= Aluminium indium antimonide =

Aluminium indium antimonide, also known as indium aluminium antimonide or AlInSb (Al_{x}In_{1-x}Sb), is a ternary III-V semiconductor compound. It can be considered as an alloy between aluminium antimonide and indium antimonide. The alloy can contain any ratio between aluminium and indium. AlInSb refers generally to any composition of the alloy.

== Preparation ==
AlInSb films have been grown by molecular beam epitaxy and metalorganic chemical vapor deposition on gallium arsenide and gallium antimonide substrates. It is typically incorporated into layered heterostructures with other III-V compounds.

== Electronic Properties ==

Dependence of the direct and indirect band gaps of AlInSb on composition at room temperature (T = 300 K).
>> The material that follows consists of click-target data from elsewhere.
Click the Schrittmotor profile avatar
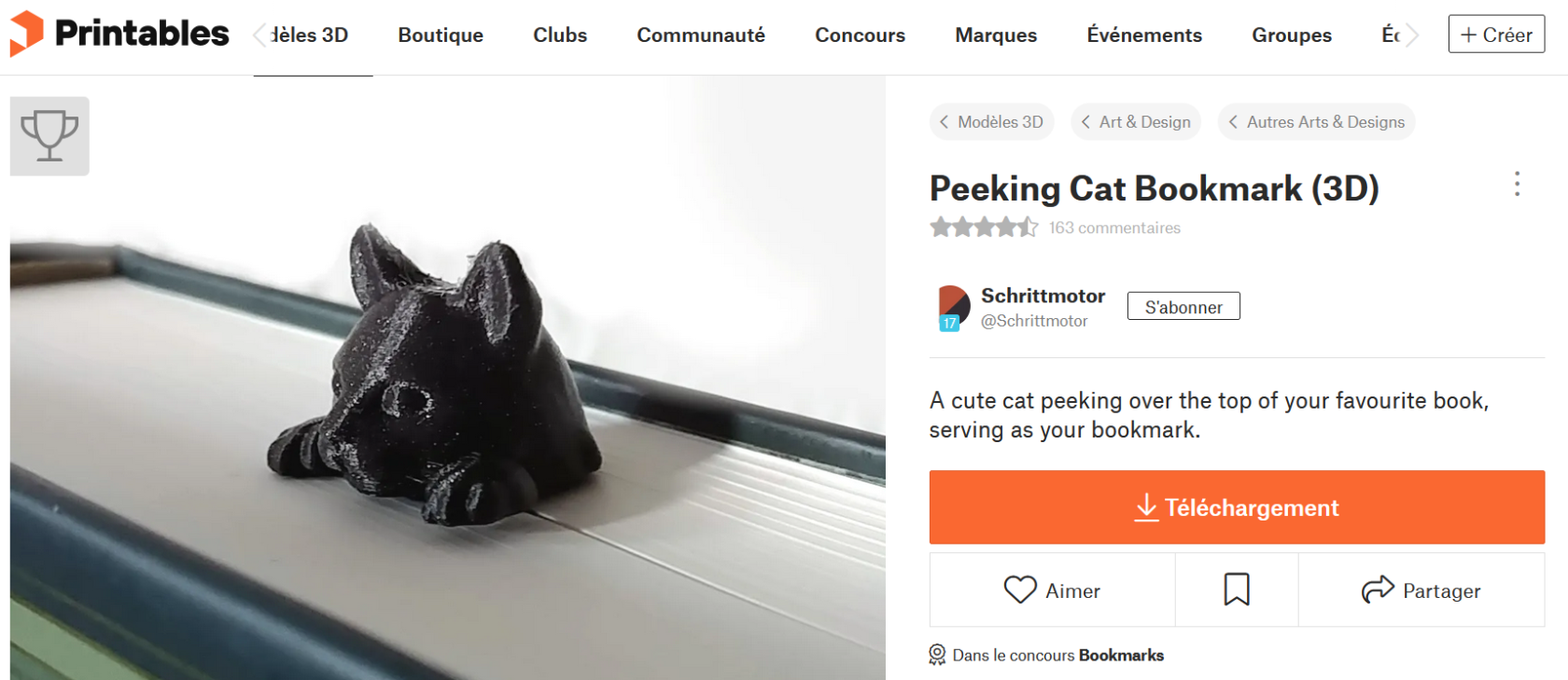The image size is (1568, 680). click(x=953, y=307)
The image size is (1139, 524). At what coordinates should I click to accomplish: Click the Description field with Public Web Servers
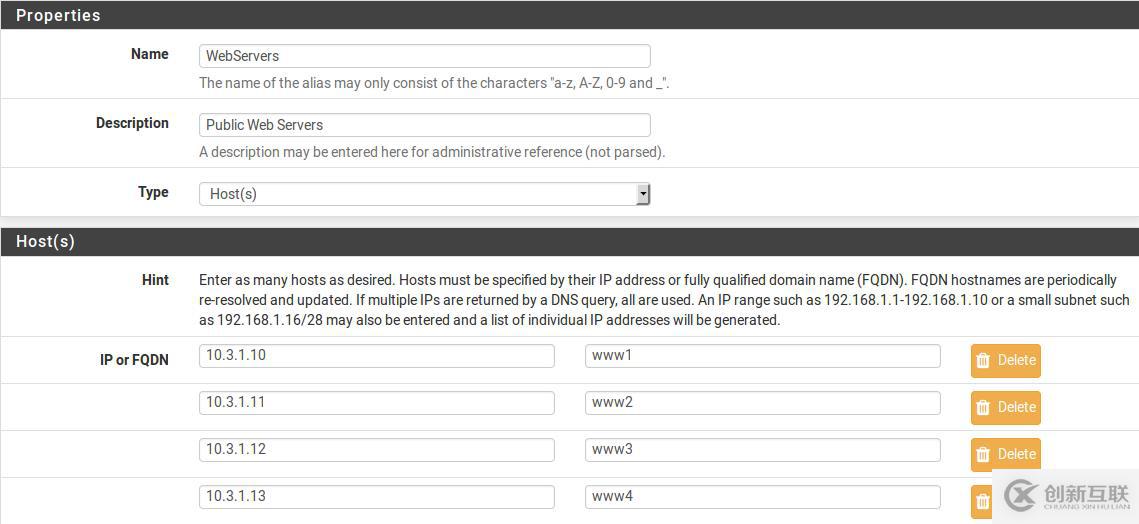[424, 125]
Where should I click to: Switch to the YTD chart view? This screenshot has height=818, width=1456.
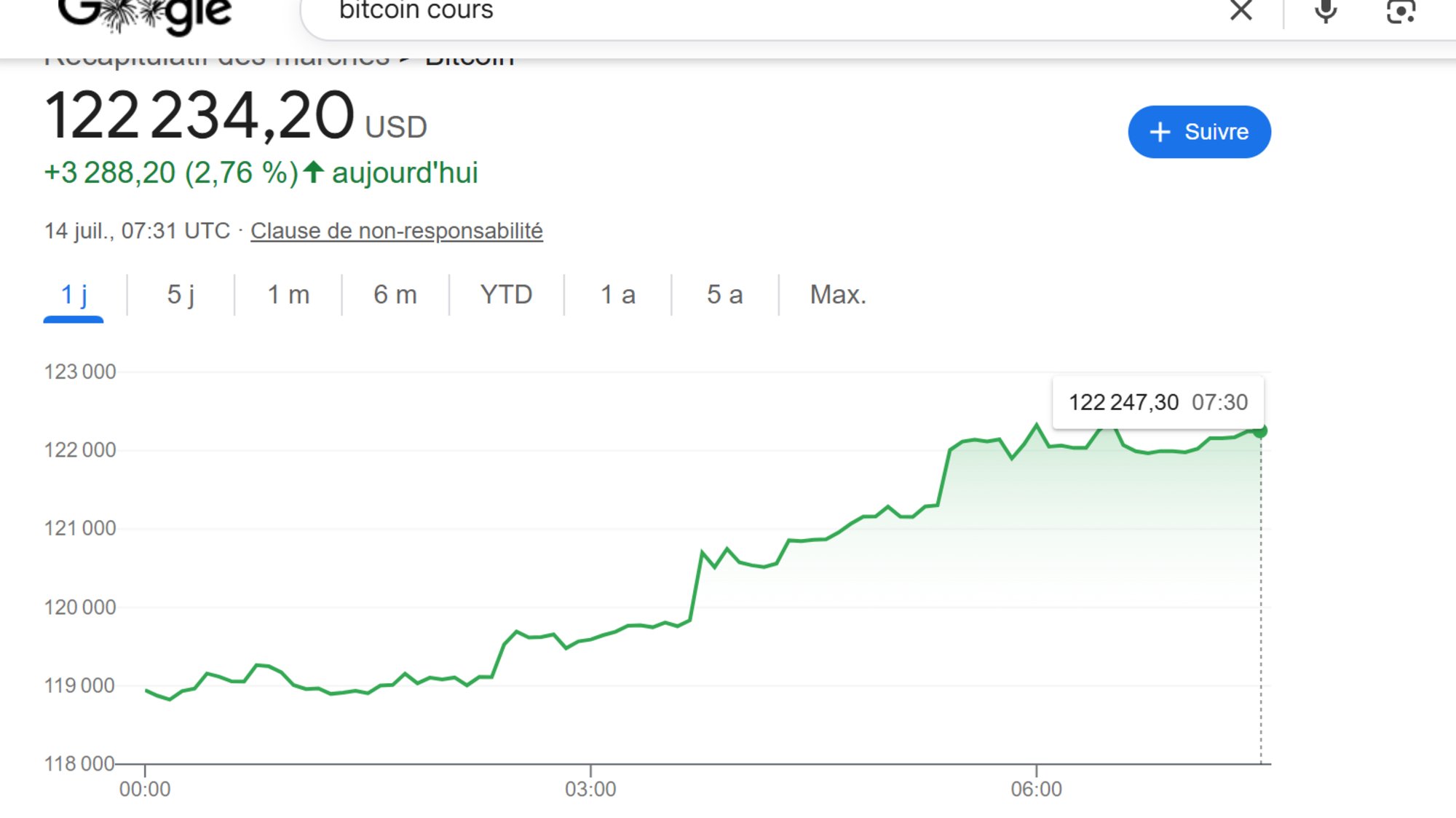(506, 295)
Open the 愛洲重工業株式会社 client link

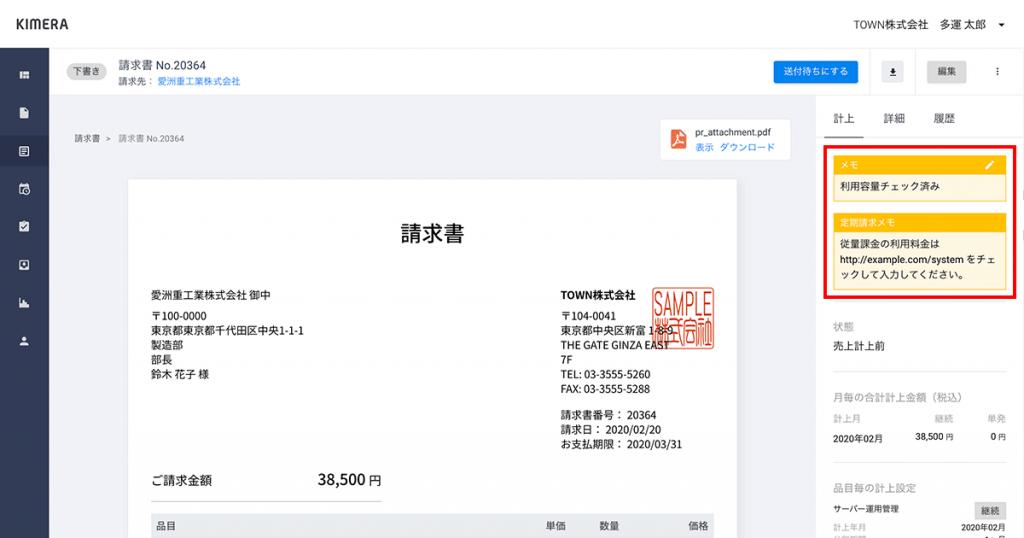click(198, 81)

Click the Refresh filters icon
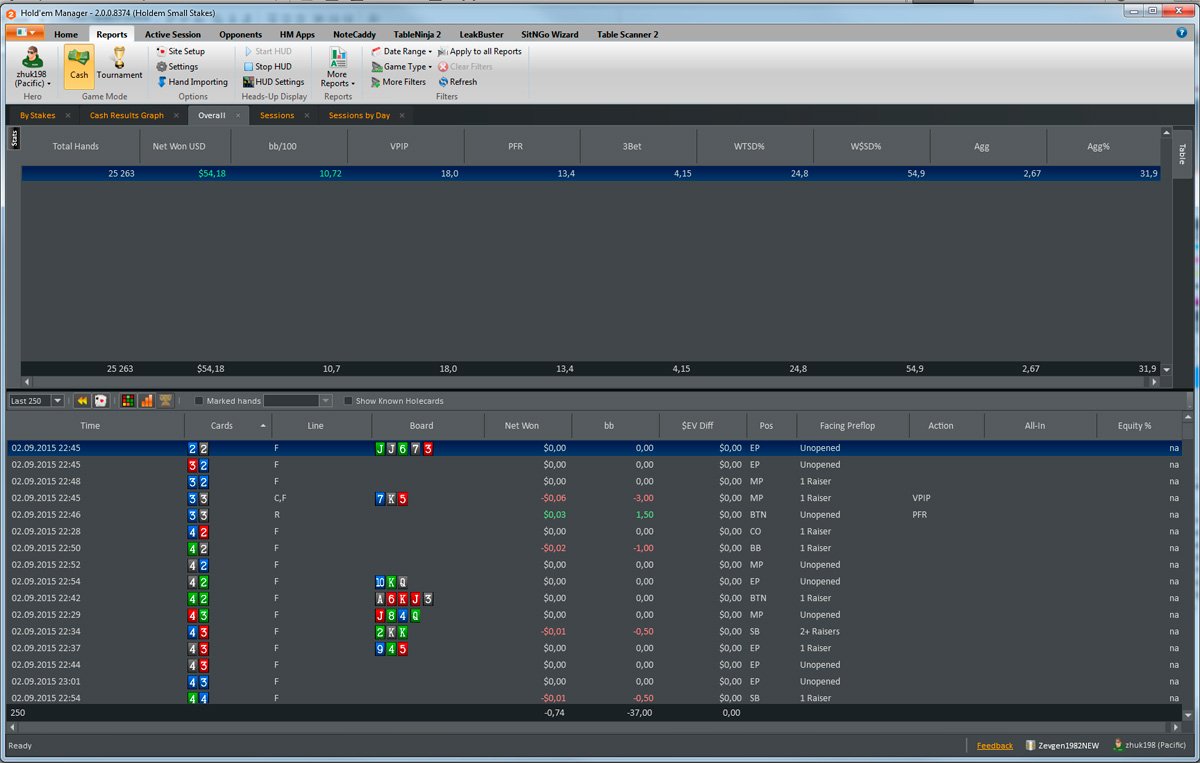click(x=443, y=82)
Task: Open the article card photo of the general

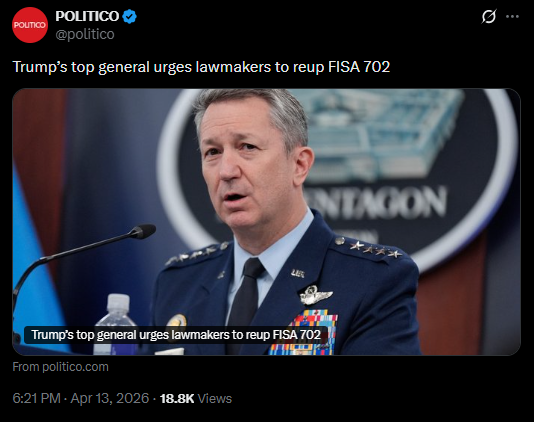Action: [266, 222]

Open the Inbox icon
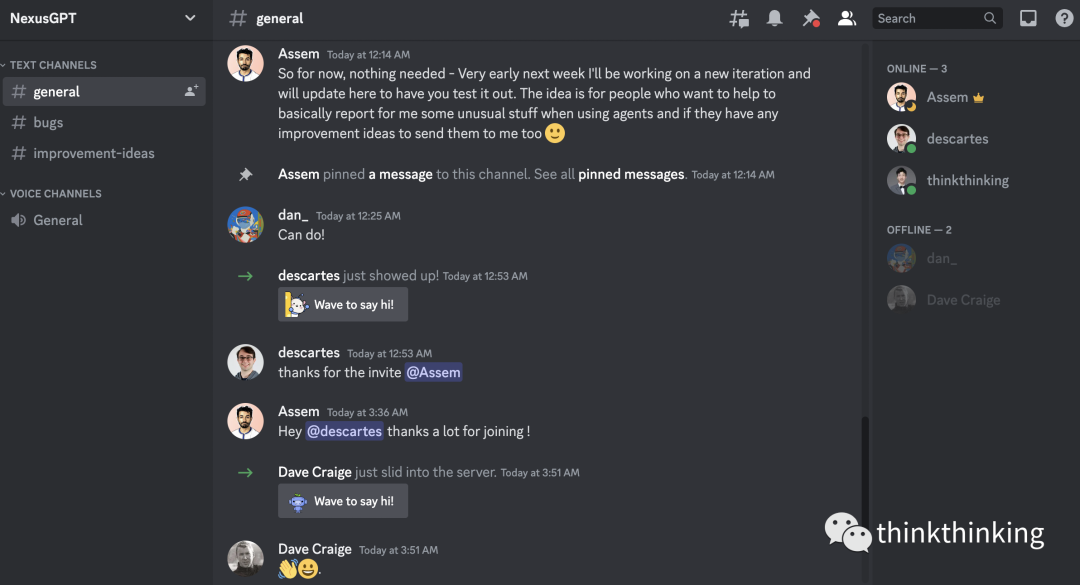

The bandgap and lattice constant of AlInSb alloys are between those of pure AlSb (a = 0.614 nm, E_{g} = 1.62 eV) and InSb (a = 0.648 nm, E_{g} = 0.17 eV). At an intermediate composition (approximately x = 0.72 – 0.73), the bandgap transitions from an indirect gap, like that of pure AlSb, to a direct gap, like that of pure InSb.

== Applications ==
AlInSb has been employed as a barrier material and dislocation filter for InSb quantum wells and in InSb-based devices.

AlInSb has been used as the active region of LEDs and photodiodes to generate and detect light at mid-infrared wavelengths. These devices can be optimized for performance around 3.3 μm, a wavelength of interest for methane gas sensing.